What does the early years setting do well and what does it need to do better?

Children make good progress. The manager and staff are implementing a new planning system, enabling children to deepen their learning.

Staff know the children well. They use their knowledge of children's interests and next stages of development to ensure they plan an effective environment and activities. For example, children enthusiastically join in with going on a 'bear hunt', recalling the sequence of events.

However, occasionally, staff move children on too quickly, which hinders children's eagerness to use resources in their own way.The manager is highly reflective and encourages her team to share their opinions. She honestly and accurately evaluates her provision.

The manager and deputy are strong, positive role models, and provide supervision and support for staff, to raise the quality of teaching. However, although staff complete necessary training to keep children safe, they have had fewer opportunities recently to enhance their knowledge of supporting learning even further.Children develop strong bonds with the staff and their behaviour is consistently good.

Staff are gentle and reassuring with babies and they provide good support for children to understand and manage their feelings. They value children's contributions and treat them with respect. For example, they ask even the youngest children if they have finished their activity before clearing the table.

Older children develop good British values, such as voting and accepting the majority.The manager expects staff to concentrate on securing children's prime areas of development, which underpins their future success. Staff implement this effectively.

However, they do not use all opportunities to extend older children's problem-solving skills. For example, they turn children's coats out the right way and do not help them to use trial and error to complete a puzzle.Children develop good practices to keep themselves healthy.

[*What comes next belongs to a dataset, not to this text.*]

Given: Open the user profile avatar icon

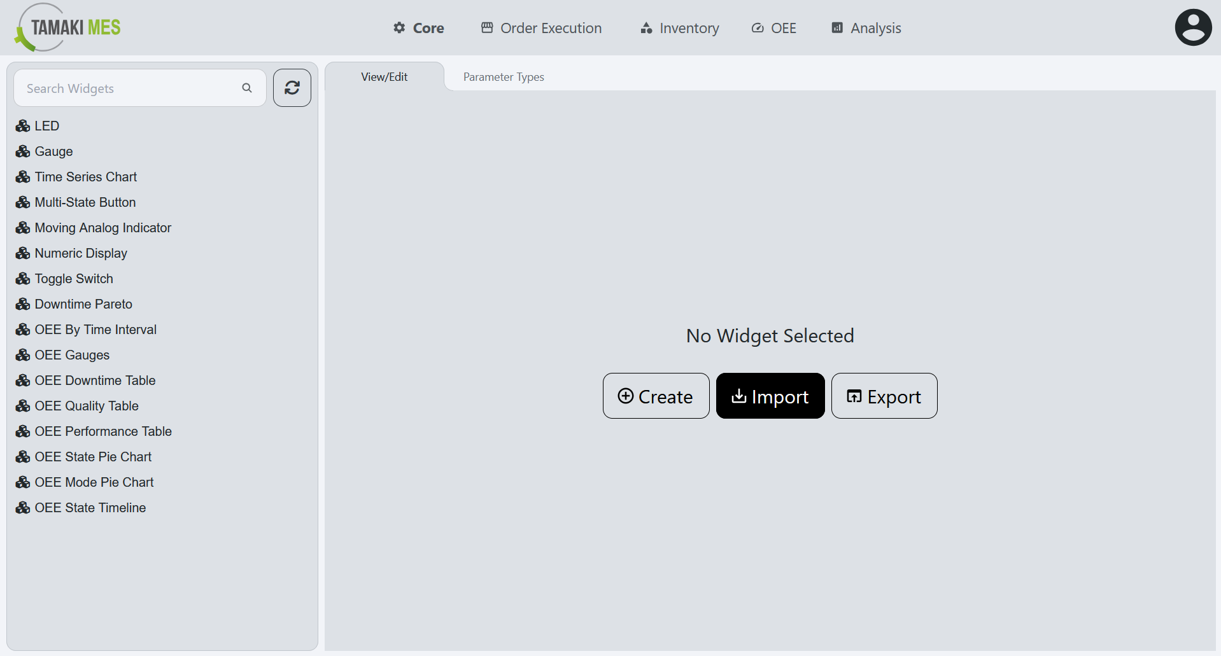Looking at the screenshot, I should point(1192,27).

They learn from a young age to get a tissue to wipe their nose and place it in the bin afterwards. Older children manage their personal needs and wash their hands after using the toilet and before eating. Staff provide good support for children to understand the importance of oral care and practise their skills, such as cleaning the teeth of dolls.

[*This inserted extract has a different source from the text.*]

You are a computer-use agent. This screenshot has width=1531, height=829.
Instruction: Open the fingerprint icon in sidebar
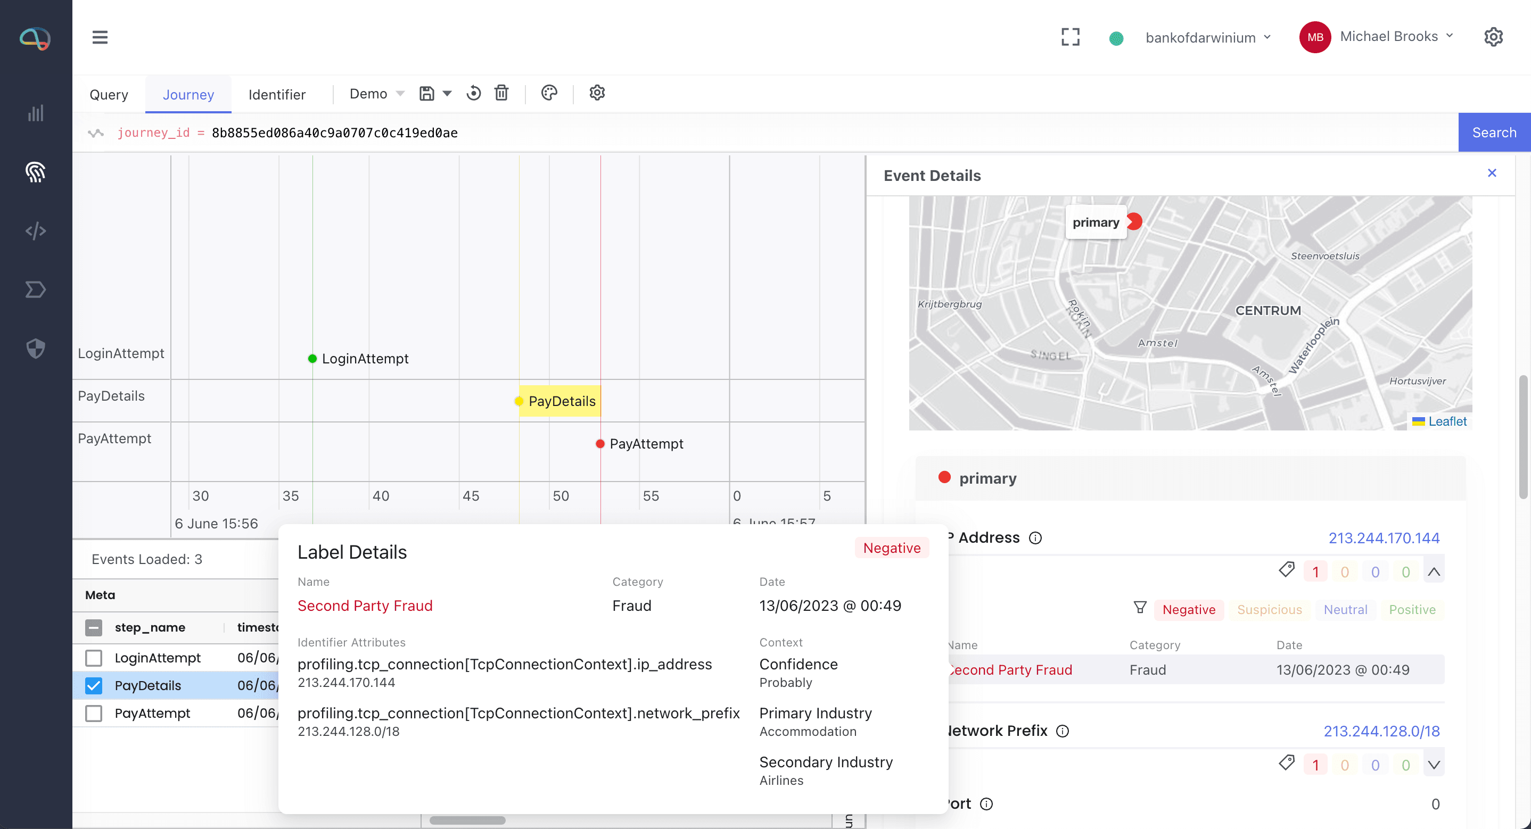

Children have healthy snacks and meals, drink plenty of water and enjoy daily exercise.Parents confirm that staff exchange important information with them face to face and through technology, to support care and learning at home and at nursery. The manager organises open days so that parents can go into the nursery and learn about their practice first hand.

Parents comment positively on how quickly their children are developing since starting at the nursery, particularly their language skills, with children singing new songs and recalling books at home.


The arrangements for safeguarding are effective.The manager and staff have a good knowledge of child protection issues.

They attend regular training to keep up to date and know what to do should a child be at risk of harm. Staff are aware of their responsibilities and who to report concerns to. The manager takes effective action to keep children safe.

She carries out good risk assessments and takes quick action if accidents occur. The enthusiastic staff work well as a team, communicating effectively to ensure they can provide good supervision and meet children's individual needs well.

What does the setting need to do to improve?

To further improve the quality of the early years provision, the provider should: provide staff with more frequent opportunities for professional development to support children's learning even further focus staff development on supporting older children's problem-solving skills give young children enough time to use resources in their own way, particularly in adult-led activities.